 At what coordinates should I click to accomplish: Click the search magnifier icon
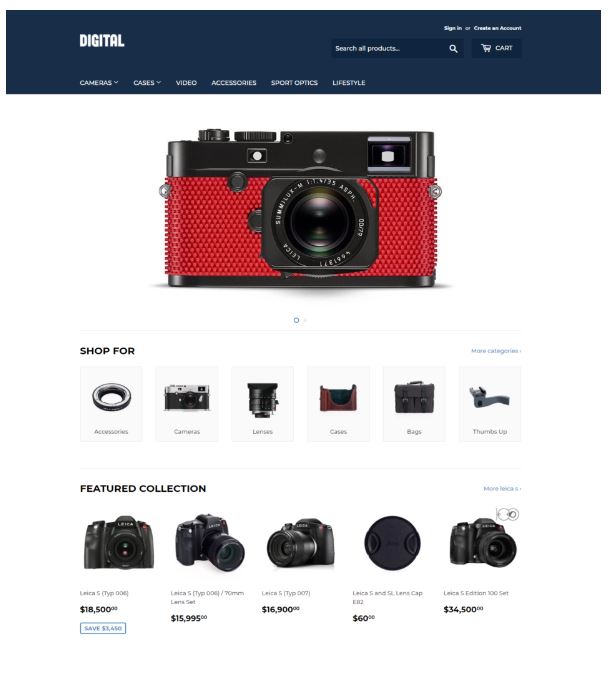[x=453, y=49]
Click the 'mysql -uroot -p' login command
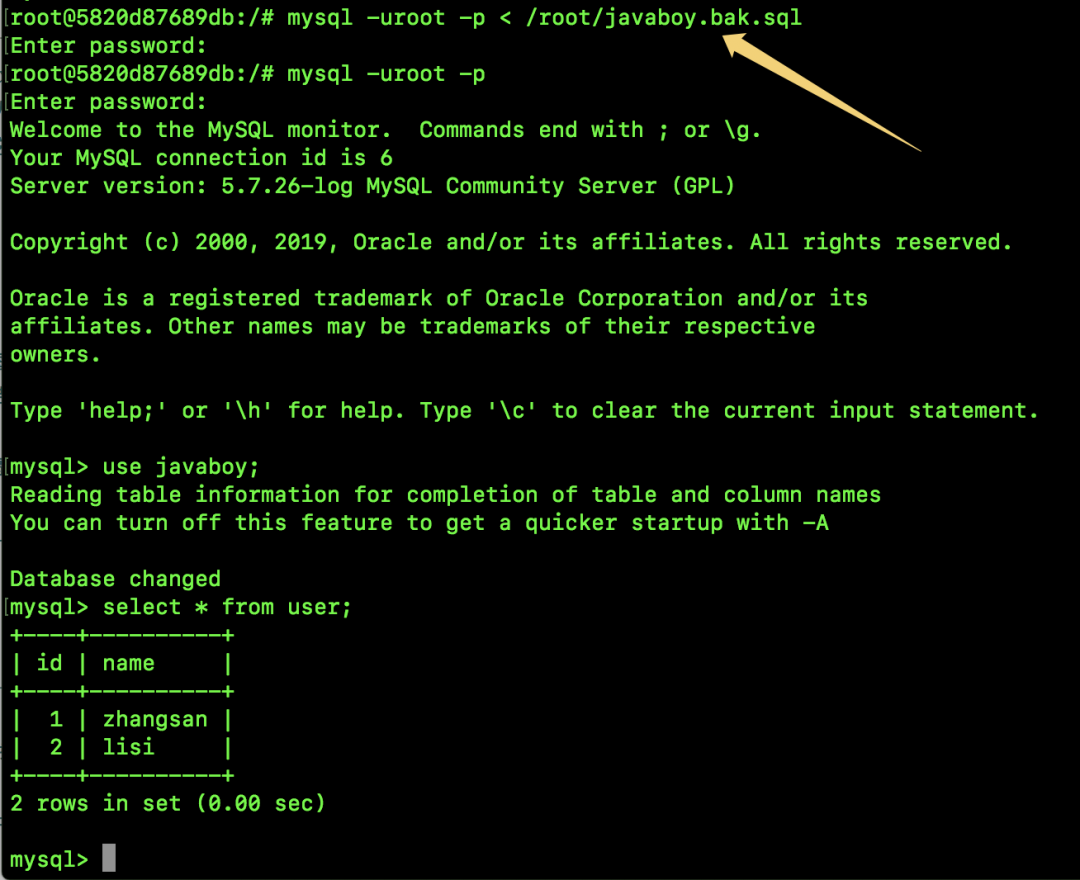 tap(386, 74)
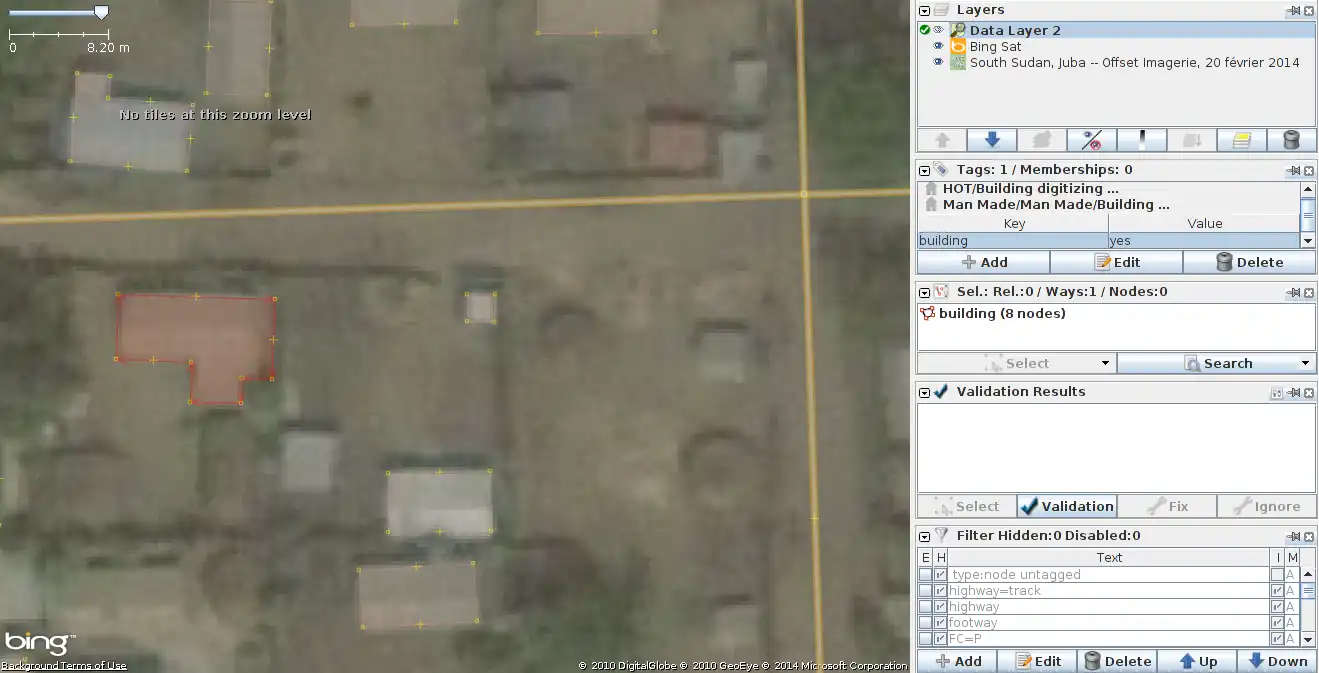
Task: Hide the Bing Sat layer
Action: pos(938,47)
□ □ □ □
• [Work required]: Whenever images occur above, omit them and retype each line exactly as it stands.

• [Answer box]:
 At what coordinates should I click to accomplish: Click the search magnifier icon
[x=453, y=49]
Click the 'mysql -uroot -p' login command
 tap(386, 74)
Task: Hide the Bing Sat layer
Action: pos(938,47)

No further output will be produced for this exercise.